AIM:
Could you rewrite every line of the records below, requests included, shifting each coordinate in the answers up by 4? Leave the pictures out of your answer.

[Item-finding records]

-- start --

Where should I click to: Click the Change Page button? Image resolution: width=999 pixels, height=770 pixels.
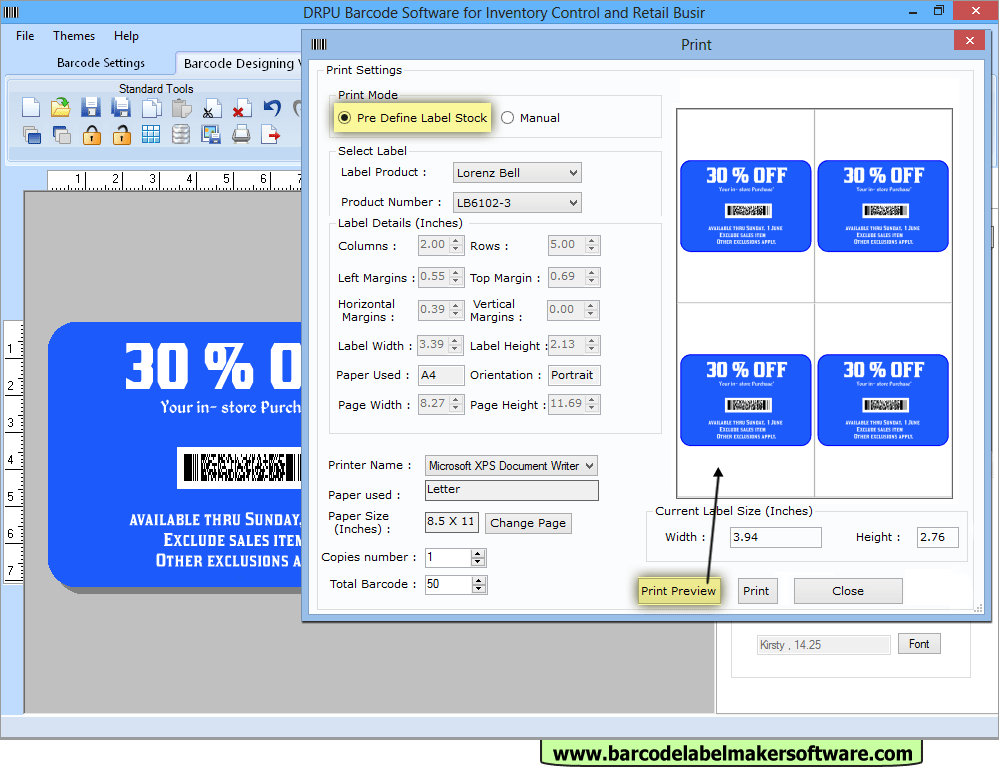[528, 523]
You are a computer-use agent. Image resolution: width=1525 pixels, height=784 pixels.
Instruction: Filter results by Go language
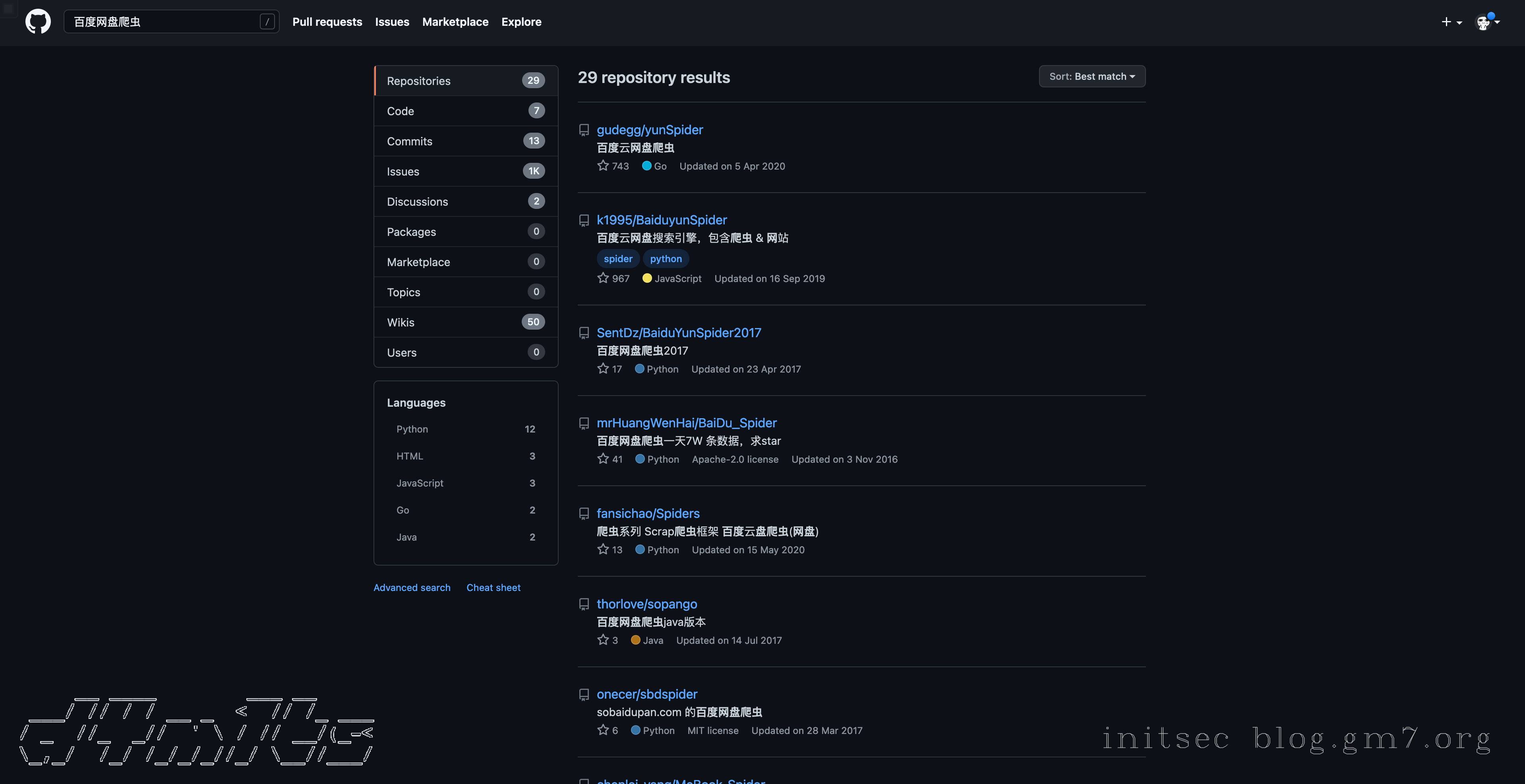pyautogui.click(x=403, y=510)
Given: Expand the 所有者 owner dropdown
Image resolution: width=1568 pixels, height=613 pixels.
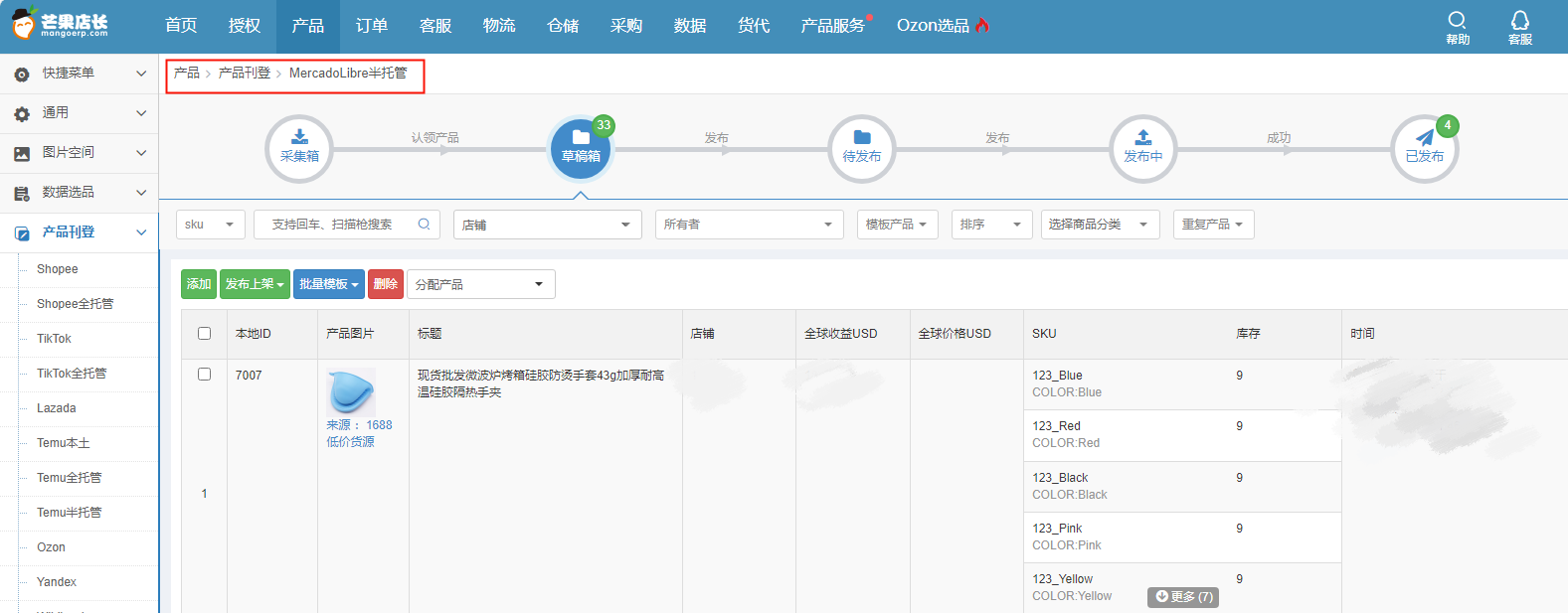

-- end --

EXERCISE OUTPUT:
Where should I click to: Click the Change Page button? Image resolution: width=999 pixels, height=770 pixels.
[532, 527]
You are a computer-use agent. Image resolution: width=1525 pixels, height=784 pixels.
Instruction: Filter results by Go language
pyautogui.click(x=407, y=514)
Given: Expand the 所有者 owner dropdown
Image resolution: width=1568 pixels, height=613 pixels.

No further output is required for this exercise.